To recap, I have two (interconnected) reasons for considering Joy’s approach problematic. Firstly, I think Joy’s argument extremely – and unnecessarily – disempowering, because of how it encourages the belief that people have no real control over – and aren’t responsible for – the values and beliefs that they hold. Secondly, I am not at all sure that it makes sense to tell readers (and potential advocates looking for insight) that the problem is that those who aren’t yet vegans don’t ‘care’ enough.
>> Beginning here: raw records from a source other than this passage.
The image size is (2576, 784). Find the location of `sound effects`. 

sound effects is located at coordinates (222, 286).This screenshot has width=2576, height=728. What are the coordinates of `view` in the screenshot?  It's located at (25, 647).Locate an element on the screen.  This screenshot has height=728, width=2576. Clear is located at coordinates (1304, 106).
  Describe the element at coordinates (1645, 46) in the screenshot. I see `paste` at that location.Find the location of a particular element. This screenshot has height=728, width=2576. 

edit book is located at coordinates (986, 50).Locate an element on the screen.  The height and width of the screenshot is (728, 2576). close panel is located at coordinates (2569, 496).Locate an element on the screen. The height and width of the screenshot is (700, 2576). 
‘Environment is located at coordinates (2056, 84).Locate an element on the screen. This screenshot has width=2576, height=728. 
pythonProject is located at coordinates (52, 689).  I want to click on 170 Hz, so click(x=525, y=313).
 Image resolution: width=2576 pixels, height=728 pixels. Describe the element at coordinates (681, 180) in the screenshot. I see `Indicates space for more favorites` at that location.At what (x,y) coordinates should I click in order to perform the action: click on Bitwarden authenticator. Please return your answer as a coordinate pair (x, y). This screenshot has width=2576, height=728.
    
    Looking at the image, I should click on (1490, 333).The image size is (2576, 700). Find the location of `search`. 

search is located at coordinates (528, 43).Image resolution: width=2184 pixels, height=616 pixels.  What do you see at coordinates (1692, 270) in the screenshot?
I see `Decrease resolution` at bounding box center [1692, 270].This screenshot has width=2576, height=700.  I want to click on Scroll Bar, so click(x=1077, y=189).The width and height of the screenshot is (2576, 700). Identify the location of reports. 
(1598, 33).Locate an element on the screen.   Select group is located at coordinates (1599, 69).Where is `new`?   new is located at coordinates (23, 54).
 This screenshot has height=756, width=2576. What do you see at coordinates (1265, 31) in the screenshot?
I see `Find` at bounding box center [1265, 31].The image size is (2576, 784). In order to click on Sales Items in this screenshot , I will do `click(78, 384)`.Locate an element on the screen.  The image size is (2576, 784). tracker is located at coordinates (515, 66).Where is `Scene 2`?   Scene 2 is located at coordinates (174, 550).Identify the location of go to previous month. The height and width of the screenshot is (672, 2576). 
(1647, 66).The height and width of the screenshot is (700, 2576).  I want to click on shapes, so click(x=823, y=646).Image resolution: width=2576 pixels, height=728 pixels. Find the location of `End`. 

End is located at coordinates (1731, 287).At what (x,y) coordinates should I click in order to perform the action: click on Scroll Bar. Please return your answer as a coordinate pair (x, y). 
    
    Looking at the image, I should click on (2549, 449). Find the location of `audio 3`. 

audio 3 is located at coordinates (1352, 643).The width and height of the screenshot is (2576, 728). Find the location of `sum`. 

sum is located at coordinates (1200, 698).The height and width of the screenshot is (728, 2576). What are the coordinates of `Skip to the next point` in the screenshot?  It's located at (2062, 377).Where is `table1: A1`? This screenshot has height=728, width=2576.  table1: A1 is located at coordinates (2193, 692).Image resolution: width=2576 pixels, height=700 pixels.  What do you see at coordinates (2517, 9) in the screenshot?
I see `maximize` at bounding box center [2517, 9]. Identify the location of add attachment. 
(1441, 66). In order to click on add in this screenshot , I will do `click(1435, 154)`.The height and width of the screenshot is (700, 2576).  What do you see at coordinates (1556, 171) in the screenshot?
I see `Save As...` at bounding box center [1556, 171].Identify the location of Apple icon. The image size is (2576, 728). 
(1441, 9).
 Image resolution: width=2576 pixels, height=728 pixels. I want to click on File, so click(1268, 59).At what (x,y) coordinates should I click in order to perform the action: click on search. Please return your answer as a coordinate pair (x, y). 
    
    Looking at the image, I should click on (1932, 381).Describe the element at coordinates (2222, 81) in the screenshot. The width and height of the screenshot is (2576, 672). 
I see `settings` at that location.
Certainly they’re not acting in harmony with their values. But that’s not because they don’t care, but because they’ve grown up in a society in which non-veganism is (literally) spoon-fed; in exactly the same way the reactions that we’ve come up with to deny and efface the (importance of the) violence we inflict on animals by using and killing them.
As such, to those who are interested in figuring out what to do with your participation in the (unnecessary) use of our fellow animals, and to those who wish to advocate for veganism, I would really recommend familiarizing yourself with the approach taken by Francione & Charlton, who show why veganism makes intuitive sense, because of how it follows from little more than our realization that our belief that other animals are less valuable, and that we may therefore do with them what we wish, is built on quicksand.
In sum, I think Joy’s book points advocates and people who are interested in learning about the why of veganism in the wrong direction, for the reasons listed above. I am unconvinced of the added value of the concept of ‘carnism,’ and I suspect that the theory as presented will encourage people to make far too much out of the fact that people respond defensively, when it is perfectly possible (after some practice) to respond both respectfully and substantively to objections and questions people raise, without psychoanalyzing people in the way this book encourages. Those who aren’t vegans yet are amply aware that animal agriculture involves violence; and the desire to remain oblivious to ‘the facts’ has much more to do with the fact that they don’t know what to do with it, than with what you might call considered disinterest. As such, what I would suggest focusing on is to help people grapple head-on with the question whether not being vegan is consistent with their values. And for that, I would recommend books like Eat like you Care, Animal Rights: The Abolitionist Approach, Advocate for Animals: An Abolitionist Vegan Handbook, or Colb’s Mind if I order the Cheeseburger.